NOLA – Notte di follia terrore a Nola.

A Piazza Duomo, intorno all’una un ragazzo con una Panda di colore nero ha iniziato a sfrecciare tra i tanti giovani della movida nolana.

Dopo aver investito diversi pedoni, il pirata della strada, si è allontanato dal centro a tutta velocità e a Camposano la sua auto, a causa anche della velocità, è rimasta coinvolta in un incidente stradale capovolgendosi. Il giovane è rimasto ferito all’interno dell’abitacolo.

Sembrerebbe, come hanno raccontato i presenti, che sia stata un’azione volontaria quella di investire i pedoni

Da una prima ricostruzione, il giovane poco più che 20enne, del posto, avrebbe litigato con la fidanzata e da qui la folle reazione; non è da escludere che fosse sotto l’effetto di alcol e droghe. Almeno sette ragazzi sono stati trasportati in ospedale, alcuni sono in condizioni serie ma non in pericolo di vita. Il giovane è stato arrestato.

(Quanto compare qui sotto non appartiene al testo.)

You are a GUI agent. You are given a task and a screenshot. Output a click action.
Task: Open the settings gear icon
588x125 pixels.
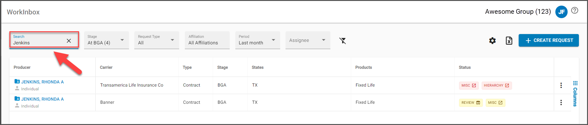pyautogui.click(x=493, y=41)
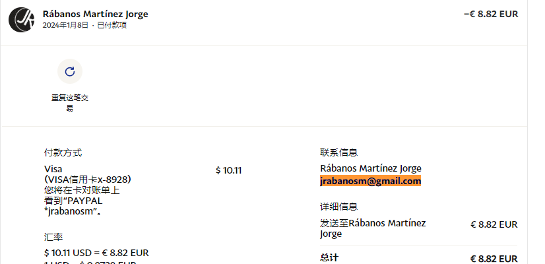This screenshot has width=545, height=264.
Task: Click the contact name under 联系信息
Action: [370, 168]
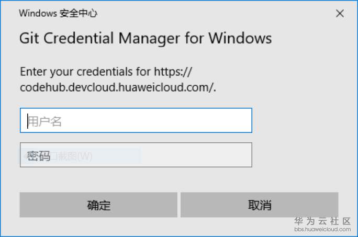Click the Git Credential Manager for Windows heading

[x=146, y=38]
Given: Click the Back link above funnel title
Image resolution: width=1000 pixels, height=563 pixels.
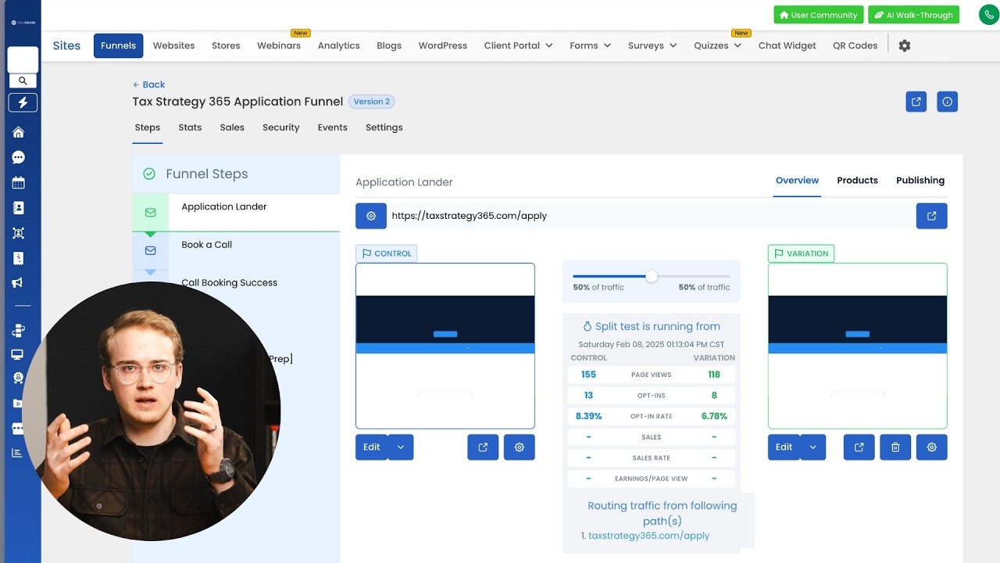Looking at the screenshot, I should pos(148,84).
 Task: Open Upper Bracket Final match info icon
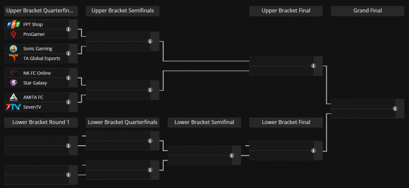313,66
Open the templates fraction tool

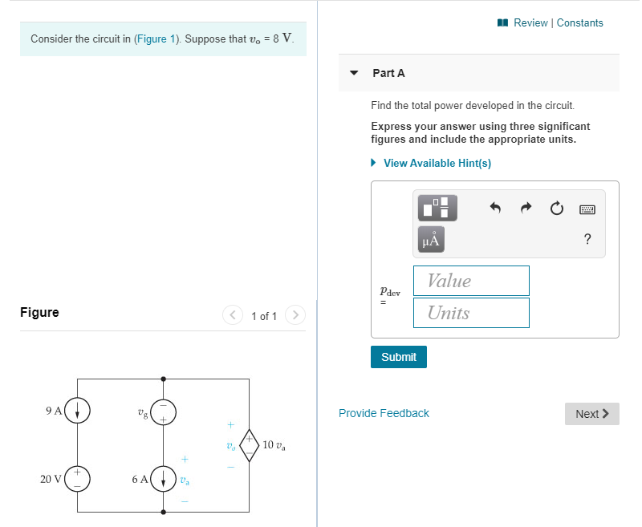tap(437, 208)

video:  https://www.facebook.com/francescoemilio.borrelli/videos/243644448287019

https://www.facebook.com/francescoemilio.borrelli/videos/1278217469768469

“Bisogna fare chiarezza su questa vicenda al più presto in modo che il protagonista paghi le conseguenze del suo gesto che poteva risultare drammatico. Non c’è alcuna giustificazione o attenuante davanti a un episodio del genere” –ha dichiarato il deputato dell’alleanza Verdi-Sinistra Francesco Emilio Borrelli che è stato contattato durante la notte da diversi ragazzi presenti all’accaduto- “Questo ulteriore episodio dimostra ancora una volta i pericoli della movida selvaggia senza controllo. Questo ragazzo deve essere punito in modo durissimo e scontare una pena esemplare e bisogna inasprire le pene per i delinquenti della strada “.

“Abbiamo più volte, nel corso degli ultimi anni, lanciato l’allarme richiesto controlli, misure preventive e regolamentazioni. È stato fatto pochissimo o nulla in merito. Prima di altri epiloghi drammatici, le Istituzioni intervengano per proteggere i residenti, quei ragazzi che vogliono divertirsi nel pieno rispetto delle regole e dell’educazione civica e per fermare la deriva violenta.”- ha concluso Borrelli.